Table 2 shows the laboratory test results during the entire clinical course as well as at the time of hospital presentation. With regard to the data on signs and symptoms at the time of presentation for nine patients with rhabdomyolysis, severe thrombocytopenia was seen in three (33.3%) patients; the median hematocrit concentration and platelet count were 41.6% and 82 × 109 cells/L, respectively. An increased aspartate aminotransferase level of > 1,000 U/L was found in one (12.5%) of eight patients with available data at the time of presentation. In terms of image findings of nine patients with rhabdomyolysis, pleural effusion was detected in five (55.6%) patients, and gallbladder swelling was seen in two (22.2%) patients. Median duration from imaging study to the diagnosis of rhabdomyolysis was 1 day (range = 1–5 days). All patients received conservative management of rhabdomyolysis with intravenous fluid hydration. One patient (patient 5) experienced rapid clinical deterioration with acute renal, hepatic, and respiratory failure. Hemodialysis was required because of the presence of oliguria but was deferred because of his unstable hemodynamics; the patient eventually died of multiorgan dysfunction. None of patients underwent muscle biopsy and electromyography. Of note, the mortality rate was higher in patients with rhabdomyolysis than in those without rhabdomyolysis (11.1% versus 1%) (Table 1).

Comparison of demographic, initial clinical, and laboratory features as well as image findings before occurrence of rhabdomyolysis between the study and control groups.

Compared with the controls, patients with rhabdomyolysis had a significantly higher age (65 years versus 53 years; P = 0.019), proportion of men (100% versus 45.8%; P = 0.001), prevalence of hypertension (88.9% versus 23.1%; P < 0.001), frequency of myalgia (77.8% versus 30.5%; P = 0.005), and incidences of DHF (77.8% versus 32.6%; P = 0.008), pleural effusion (55.6% versus 23.9%; P = 0.043), and acute kidney injury (66.7% versus 0.8%; P < 0.001) (Table 1).

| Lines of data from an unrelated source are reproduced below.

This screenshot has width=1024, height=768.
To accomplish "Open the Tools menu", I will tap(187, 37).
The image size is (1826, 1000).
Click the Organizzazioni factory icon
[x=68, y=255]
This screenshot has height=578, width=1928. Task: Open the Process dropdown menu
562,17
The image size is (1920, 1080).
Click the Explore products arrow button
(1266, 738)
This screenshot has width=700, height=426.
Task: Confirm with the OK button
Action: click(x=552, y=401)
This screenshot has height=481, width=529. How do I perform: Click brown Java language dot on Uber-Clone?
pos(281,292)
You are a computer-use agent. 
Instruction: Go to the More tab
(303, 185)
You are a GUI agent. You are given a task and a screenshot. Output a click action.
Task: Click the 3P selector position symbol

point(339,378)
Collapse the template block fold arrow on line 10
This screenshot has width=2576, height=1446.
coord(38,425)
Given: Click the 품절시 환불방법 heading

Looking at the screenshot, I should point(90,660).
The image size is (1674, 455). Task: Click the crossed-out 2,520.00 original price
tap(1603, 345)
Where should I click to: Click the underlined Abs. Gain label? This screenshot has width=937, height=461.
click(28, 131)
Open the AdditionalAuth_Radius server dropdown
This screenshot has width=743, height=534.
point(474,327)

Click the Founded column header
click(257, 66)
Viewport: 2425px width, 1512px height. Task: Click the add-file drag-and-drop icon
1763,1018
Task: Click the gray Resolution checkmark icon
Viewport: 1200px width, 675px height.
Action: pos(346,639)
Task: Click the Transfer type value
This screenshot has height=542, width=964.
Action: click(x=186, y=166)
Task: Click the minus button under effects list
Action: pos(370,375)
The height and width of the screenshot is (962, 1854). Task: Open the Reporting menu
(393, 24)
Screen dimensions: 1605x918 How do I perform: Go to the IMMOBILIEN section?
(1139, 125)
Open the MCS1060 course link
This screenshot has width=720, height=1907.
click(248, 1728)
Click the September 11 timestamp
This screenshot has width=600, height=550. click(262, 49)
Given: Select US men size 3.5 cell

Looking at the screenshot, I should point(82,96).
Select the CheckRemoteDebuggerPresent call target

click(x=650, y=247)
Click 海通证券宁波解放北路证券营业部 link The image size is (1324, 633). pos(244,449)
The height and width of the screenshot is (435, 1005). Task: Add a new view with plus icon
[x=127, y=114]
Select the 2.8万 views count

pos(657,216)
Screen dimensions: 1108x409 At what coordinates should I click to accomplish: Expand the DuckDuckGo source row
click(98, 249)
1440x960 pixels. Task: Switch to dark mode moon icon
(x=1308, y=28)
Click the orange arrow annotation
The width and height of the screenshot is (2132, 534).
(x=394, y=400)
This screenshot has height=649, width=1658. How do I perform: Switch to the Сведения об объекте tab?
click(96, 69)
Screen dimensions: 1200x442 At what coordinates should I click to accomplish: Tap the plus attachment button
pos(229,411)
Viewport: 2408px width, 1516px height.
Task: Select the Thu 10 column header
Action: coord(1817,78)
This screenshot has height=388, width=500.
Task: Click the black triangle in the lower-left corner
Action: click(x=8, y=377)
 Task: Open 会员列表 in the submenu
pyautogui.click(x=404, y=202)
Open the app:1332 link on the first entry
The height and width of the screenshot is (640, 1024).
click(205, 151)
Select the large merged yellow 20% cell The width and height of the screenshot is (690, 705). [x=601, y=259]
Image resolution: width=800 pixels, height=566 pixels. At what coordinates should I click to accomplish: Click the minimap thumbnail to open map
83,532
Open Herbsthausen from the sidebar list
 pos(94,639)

Multivariate analysis showed that hypertension (odds ratio [OR] = 14.270, 95% confidence interval [CI] = 1.057–192.571; P = 0.045), myalgia (OR = 20.377, 95% CI = 1.994–208.266; P = 0.011), and acute kidney injury (OR = 67.547, 95% CI = 8.884–513.553; P < 0.001) were independent risk factors for rhabdomyolysis in patients with DENV infection.

Comparison of cytokine/chemokine levels between the study and control groups.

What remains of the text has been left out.